◆ **Work request**
Write out the entries below word for word, starting at the line that contains "Describe the element" and ending at the line that contains "center [185, 398].". Leave the pictures out of your answer.

◆ **Material for this task**
§ §
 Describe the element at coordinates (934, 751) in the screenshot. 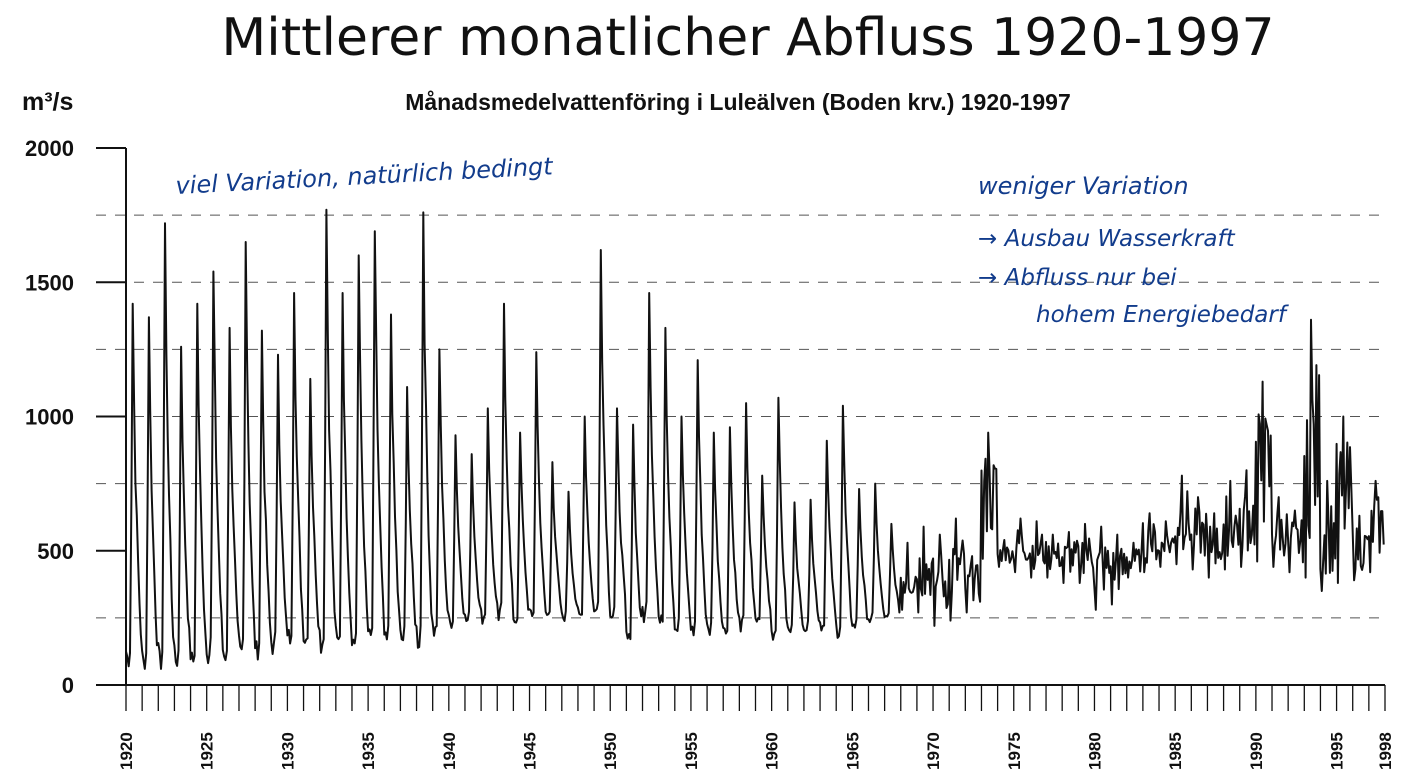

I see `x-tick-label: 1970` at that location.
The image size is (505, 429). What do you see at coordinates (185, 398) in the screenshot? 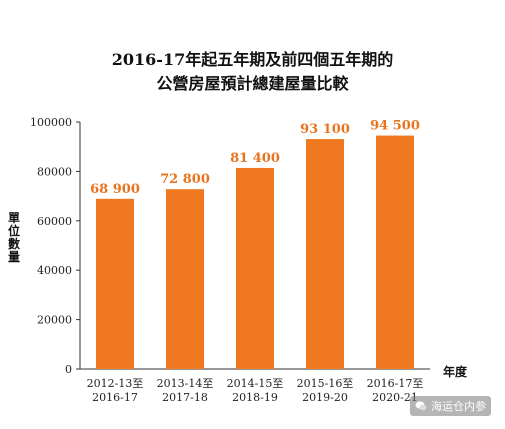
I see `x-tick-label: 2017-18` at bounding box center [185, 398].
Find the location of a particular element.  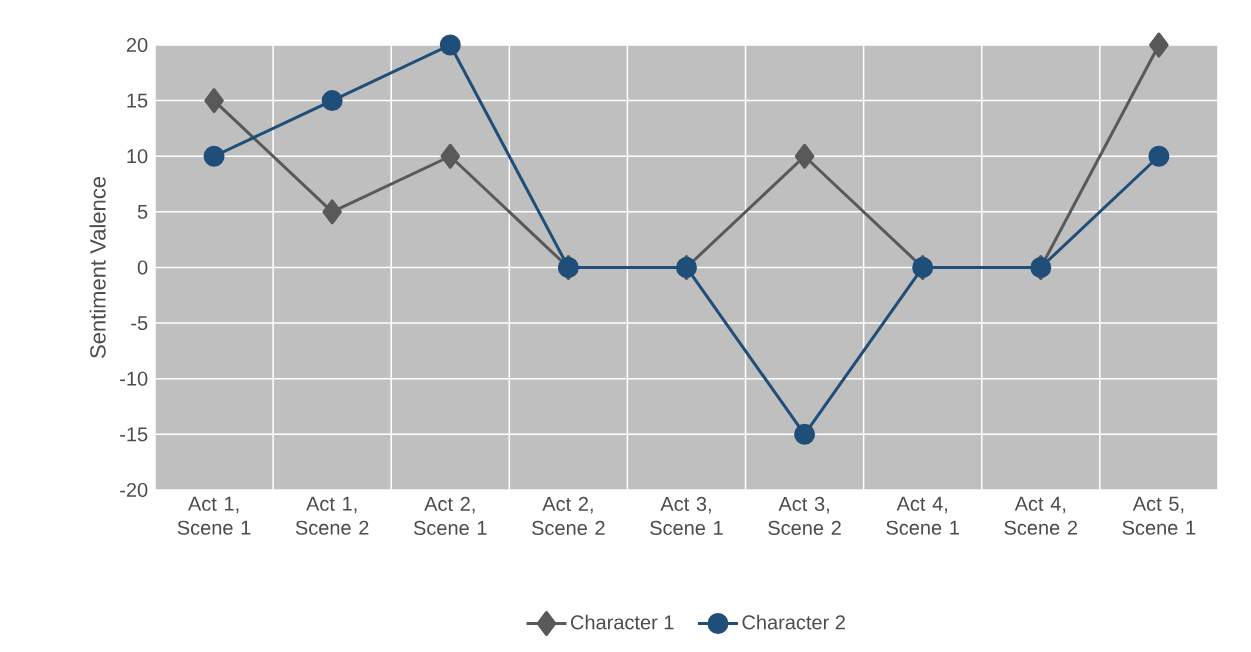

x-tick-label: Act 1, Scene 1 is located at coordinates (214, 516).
§ §
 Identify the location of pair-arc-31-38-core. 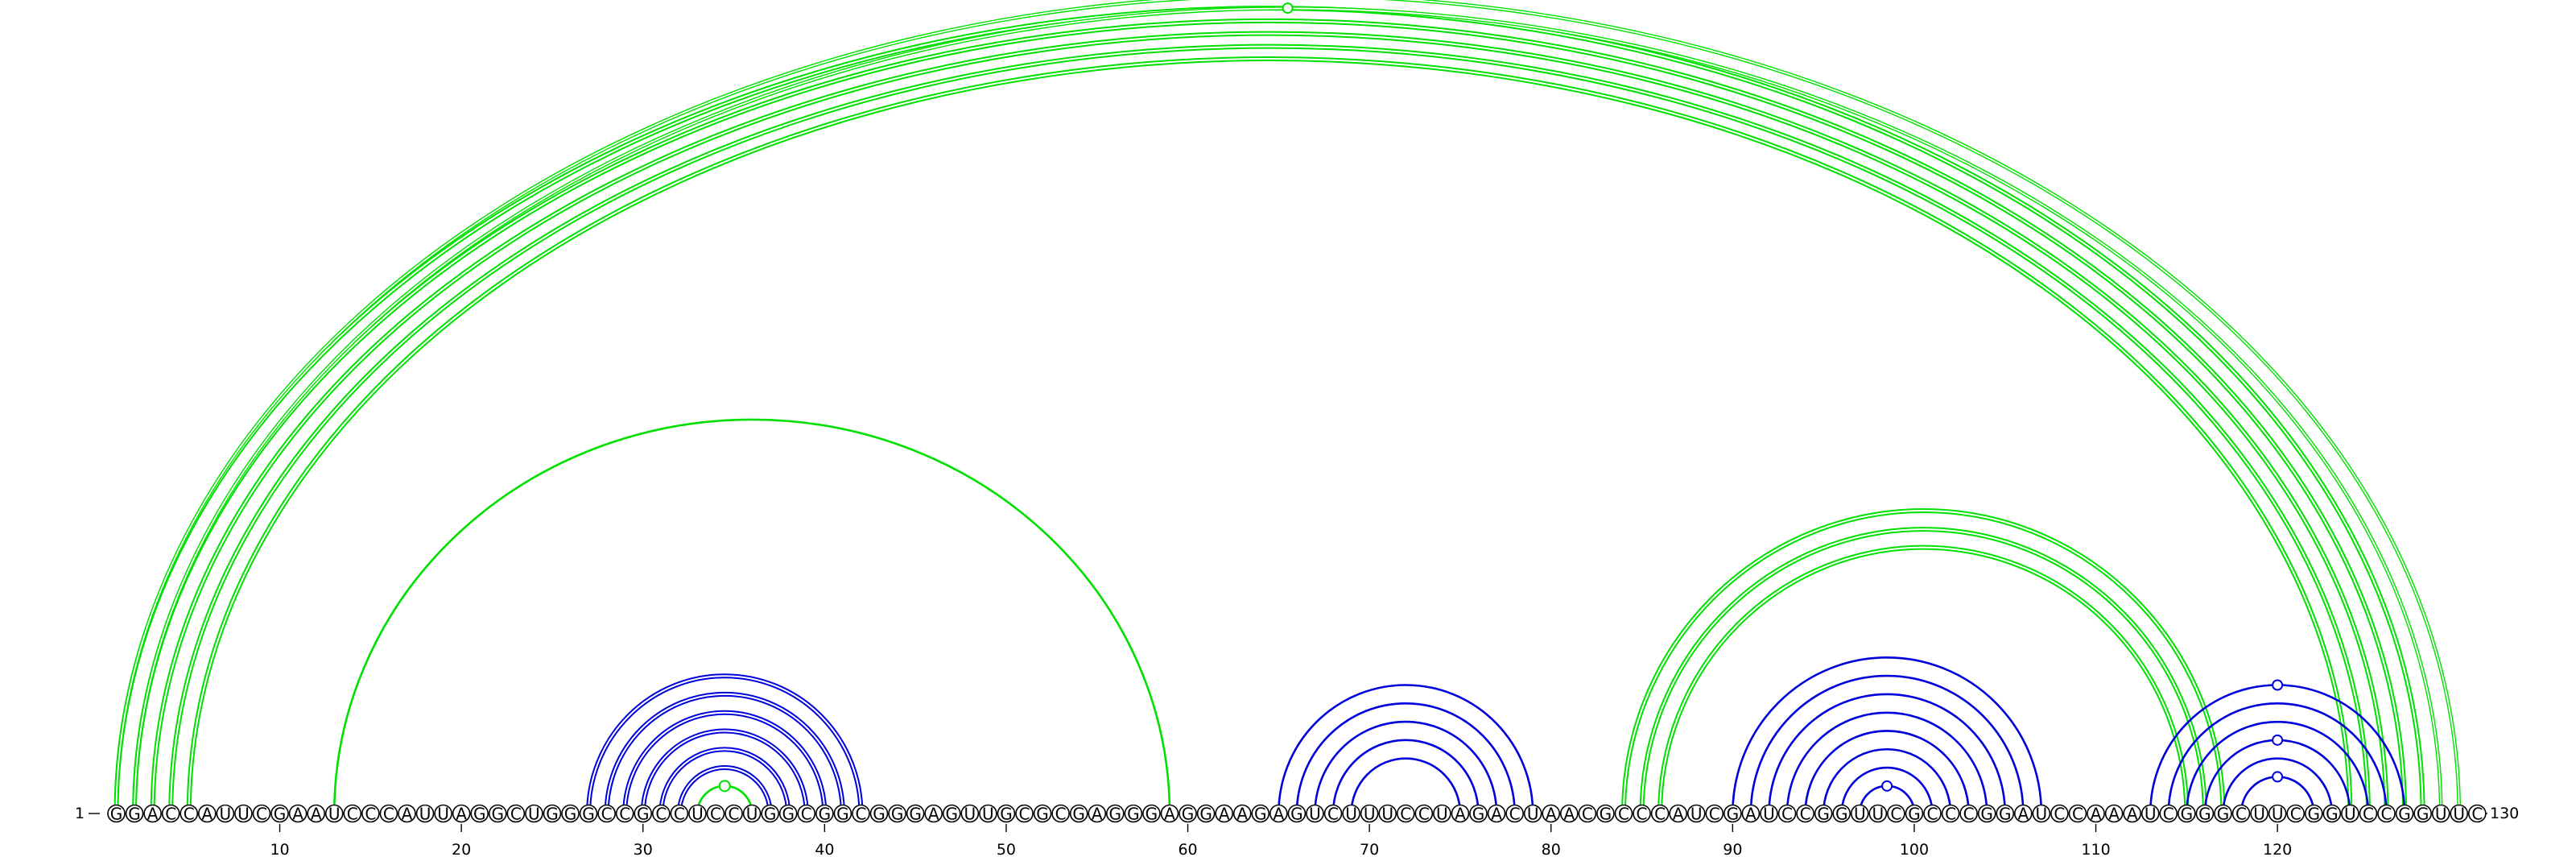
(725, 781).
§ §
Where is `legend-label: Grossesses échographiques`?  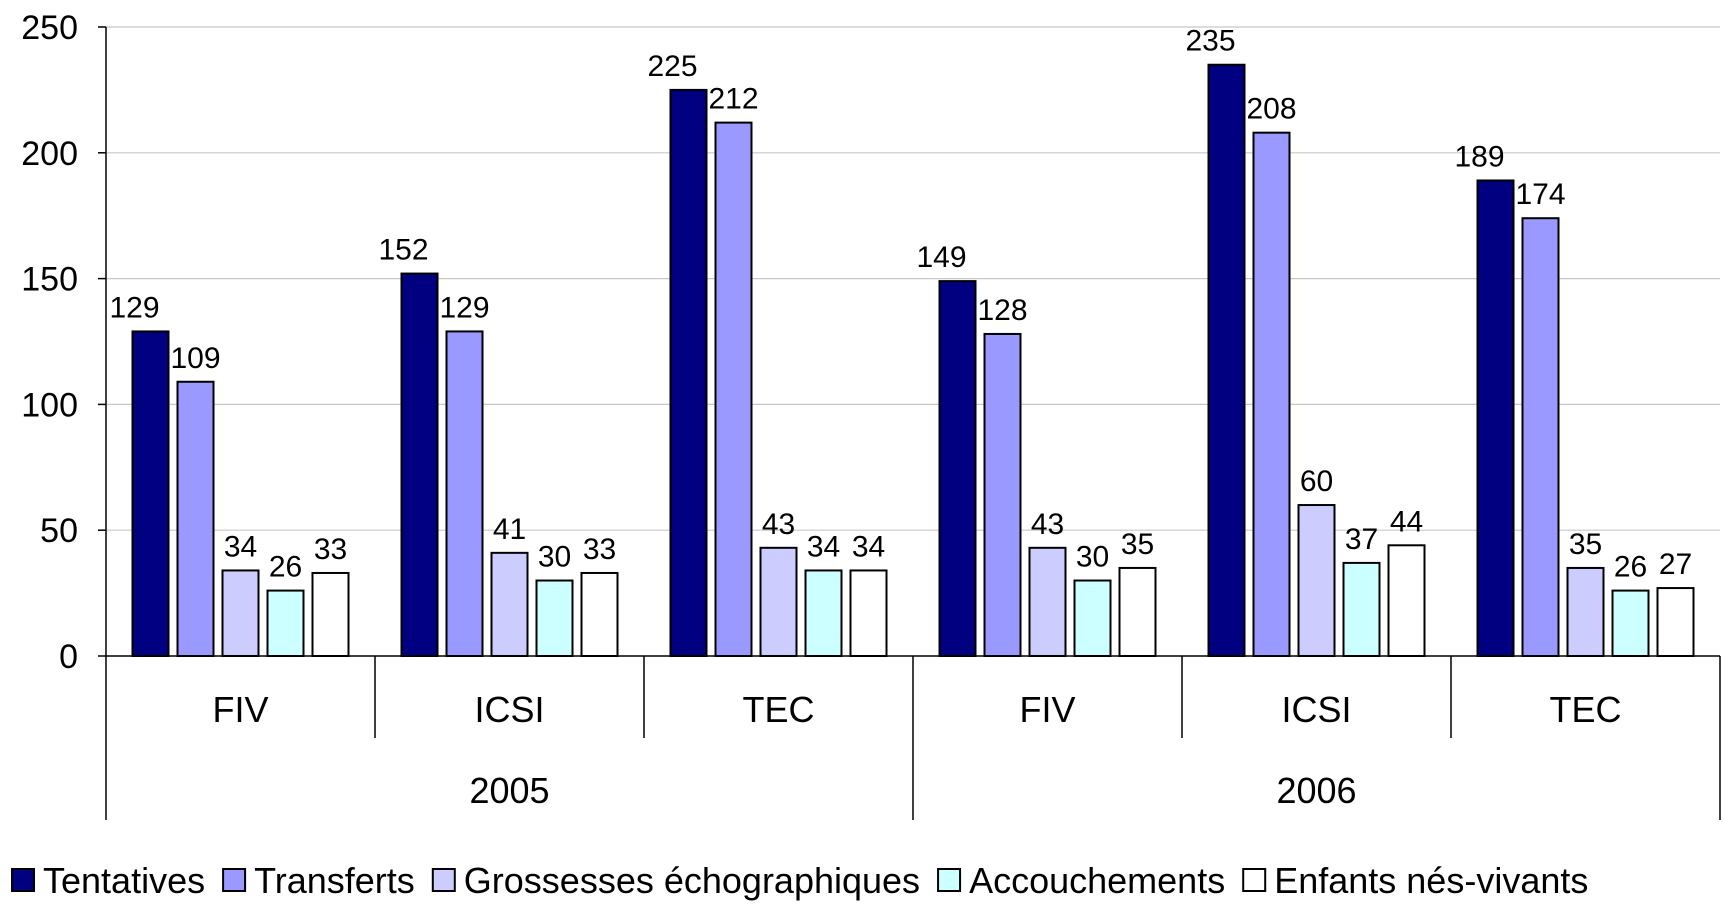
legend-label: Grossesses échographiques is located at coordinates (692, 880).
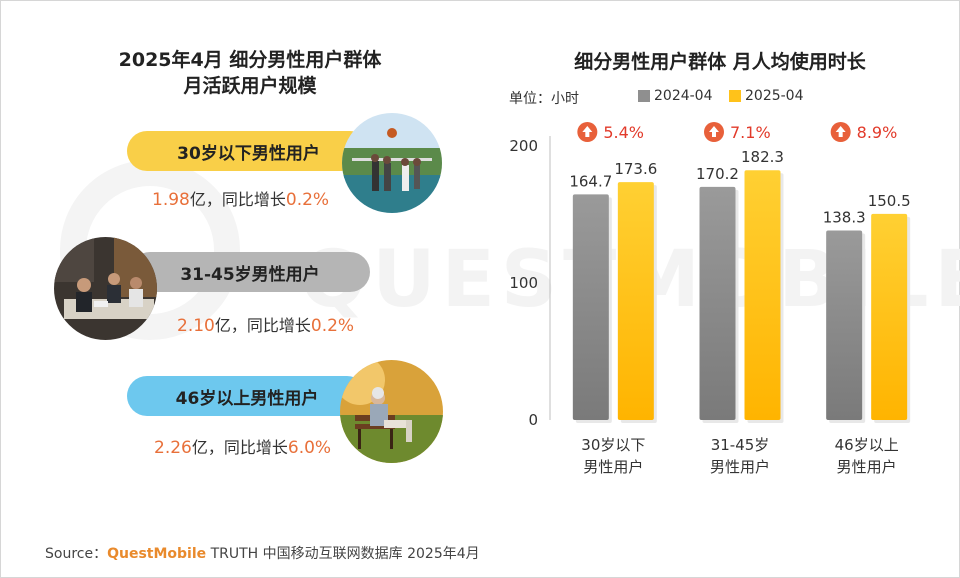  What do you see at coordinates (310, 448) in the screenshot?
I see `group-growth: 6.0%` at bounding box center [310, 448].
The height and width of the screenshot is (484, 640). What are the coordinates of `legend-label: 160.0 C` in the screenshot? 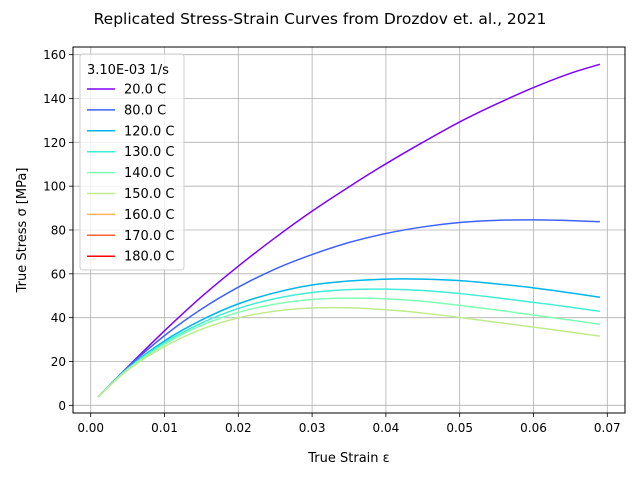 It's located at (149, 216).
§ §
◆ **Answer below**
 Describe the element at coordinates (934, 751) in the screenshot. 

I see `x-tick-label: 1970` at that location.
The image size is (505, 429). What do you see at coordinates (185, 398) in the screenshot? 
I see `x-tick-label: 2017-18` at bounding box center [185, 398].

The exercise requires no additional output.